Saturday, August 05, 2006

Missing, Misinformed Missiles, Miscarriage, Miserable Marriages, "Miss" Pageants, Mystery

A week that offered a wider variety of events/"material" to experience and react to than usual.

Normally when you get a call from a friend telling you that they are coming home for a family funeral, you would react in a reverent way--one in which you might express your immediate condolences. Call me a bit insensitive, but when Jed informed me that he was coming home for a few days to go to Grandma Atha's (his and Jessica's great grandma's) funeral, I couldn't have been more ecstatic. It had been over three months that I hadn't seen Jed, and even though he was coming back to Salt Lake to mourn, I couldn't have been more (selfishly) happy. It was the best surprise "weekend vacation" that didn't require me to travel that I've ever had. Jed got off the plane, and we really didn't miss a beat the whole time he was here.

If you catch me staring into space, I'm most likely imagining what my life will be like in Seattle, come September. For the most part, I'm consumed with thoughts about my living space; how close I'll be to campus, what my apartment will be like, how much time I'll actually be spending at home versus at school/clinic, if I'll have neighbors, if I'll be neighborly or more reclusive, if it's really going to rain every damn day as they say and how I'll experience the elements in my new home. It's been quite the mystery. Thankfully, I think I'll have a much better idea about my soon-to-be life as I head up to Seattle next week with my cousin Jared to go apartment hunting.

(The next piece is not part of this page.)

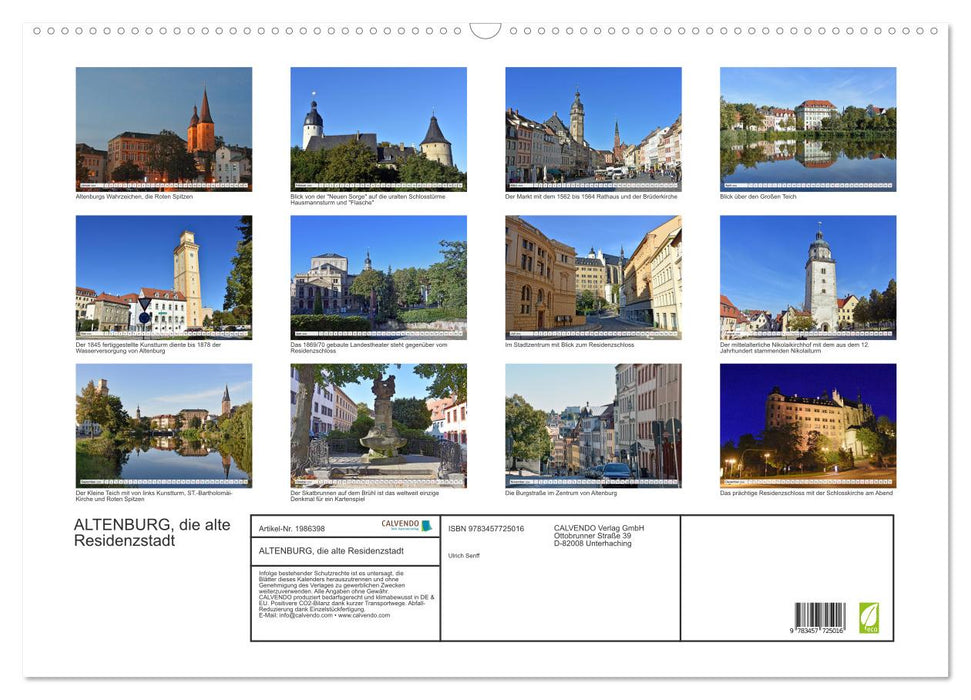The image size is (971, 700).
Task: Open the Großen Teich lake photo
Action: coord(808,128)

Armed with references and hopefully enough money to put down for a nice apartment (to rent), I anticipate that by this time next week I'll be able to provide a better answer for people when they ask how I'm feeling about moving away for grad school. Just as a side note, I've found it equally interesting to hear a lot of people ask why I'm LEAVING for grad school instead of going to the U. These questions come with true intrigue and amazement. My answer, "just wanna see what else is out there". I'm sure my decisions are making some people shake their heads in bewilderment, but that's nothing new.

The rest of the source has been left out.